Operation Peace Spring

Turkey denies use of chemical weapons in anti-terror op

Turkish Armed Forces denies use of chemical weapons in northern Syria as Turkey does not have any chemical weapons

Selma Kasap, Merve Yildizalp, Sefa Sahin   | 21.10.2019
Turkey denies use of chemical weapons in anti-terror op


The Turkish Armed Forces (TSK) on Monday denied use of chemical weapons in its anti-terror operation in northern Syria.

During Operation Peace Spring pro-terrorist accounts have carried out smear campaigns, claiming that Turkey has been using chemical weapons although the TSK does not have any in its inventory.

Turkey on Oct. 9 launched Operation Peace Spring to eliminate terrorists from northern Syria in order to secure Turkey's borders, aid in the safe return of Syrian refugees and ensure Syria's territorial integrity.

Turkish Defense Minister Hulusi Akar stressed that Turkey does not have any bit of chemical weapons, so there is also no means of disposal or ammunition.

[Dataset entries]
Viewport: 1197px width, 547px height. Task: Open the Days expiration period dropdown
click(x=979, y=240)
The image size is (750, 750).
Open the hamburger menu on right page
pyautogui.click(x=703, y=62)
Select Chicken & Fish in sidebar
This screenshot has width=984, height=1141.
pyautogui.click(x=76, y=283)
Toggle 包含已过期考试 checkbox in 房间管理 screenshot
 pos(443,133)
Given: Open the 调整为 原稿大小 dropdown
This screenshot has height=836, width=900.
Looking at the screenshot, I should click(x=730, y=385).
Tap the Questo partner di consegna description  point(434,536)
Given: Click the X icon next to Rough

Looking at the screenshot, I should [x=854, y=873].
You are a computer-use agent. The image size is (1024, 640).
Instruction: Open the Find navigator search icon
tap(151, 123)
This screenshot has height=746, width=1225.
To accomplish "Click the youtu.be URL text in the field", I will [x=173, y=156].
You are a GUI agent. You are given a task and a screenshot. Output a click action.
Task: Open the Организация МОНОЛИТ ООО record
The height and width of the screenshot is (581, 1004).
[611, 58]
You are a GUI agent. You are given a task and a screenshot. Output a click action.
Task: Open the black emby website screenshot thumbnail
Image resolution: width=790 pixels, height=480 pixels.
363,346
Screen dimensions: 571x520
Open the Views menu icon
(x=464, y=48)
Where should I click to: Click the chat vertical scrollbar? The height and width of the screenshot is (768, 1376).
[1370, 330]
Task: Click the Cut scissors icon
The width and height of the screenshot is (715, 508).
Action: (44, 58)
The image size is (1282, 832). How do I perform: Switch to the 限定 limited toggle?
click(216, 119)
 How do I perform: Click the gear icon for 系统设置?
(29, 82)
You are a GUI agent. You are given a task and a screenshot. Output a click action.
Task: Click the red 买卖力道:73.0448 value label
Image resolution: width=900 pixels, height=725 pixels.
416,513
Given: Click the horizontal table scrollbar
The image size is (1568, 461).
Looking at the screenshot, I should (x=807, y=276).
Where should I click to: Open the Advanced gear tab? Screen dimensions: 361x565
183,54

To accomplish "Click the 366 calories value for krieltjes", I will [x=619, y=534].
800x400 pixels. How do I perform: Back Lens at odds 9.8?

• Required actions
#1 In the article on Turkey's chemical weapons denial, on what date did Turkey launch Operation Peace Spring?
#2 Continue the article on Turkey's chemical weapons denial from its last sentence.
None of the data has any bearing on this.

• Replies
#1 Oct. 9

#2
The foreign press makes baseless allegations to cast shadow on the success of the operation, said Akar.

Akar noted that those foreign media organizations and internet websites come up with those fake news with unreal photos and claim that Turkish army used white phosphorus bombs.

Dr. Levent Kenar, professor and chair of Department of Medical Chemical, Biological, Radiological and Nuclear (CBRN) Defense at University of Health Sciences in Turkey's capital Ankara, evaluated claims on TSK's use of chemical weapons.

"Chemical weapons are also weapons of mass destruction," said Kenar.

"It is not possible to affect only one person, the body of the child appearing on the photo is affected but there seems to be no effect on the face," he stressed.

"It is unclear where and when the wounded child's photo was taken, but it looks like the wounds are from an old burn," Kenar added.

Kenar emphasized that Turkey is party to the Convention on the Prohibition of the Development, Production, Stockpiling and Use of Chemical Weapons and on their Destruction (CWC)," which is why their use by Turkey is out of question.

"There is no diagnosis of the use of chemical weapons on a body with burn marks," he said.

"For evidence of such a claim, blood tests and environmental samples must be taken and examined at laboratories as those would be scientific facts," Kenar said.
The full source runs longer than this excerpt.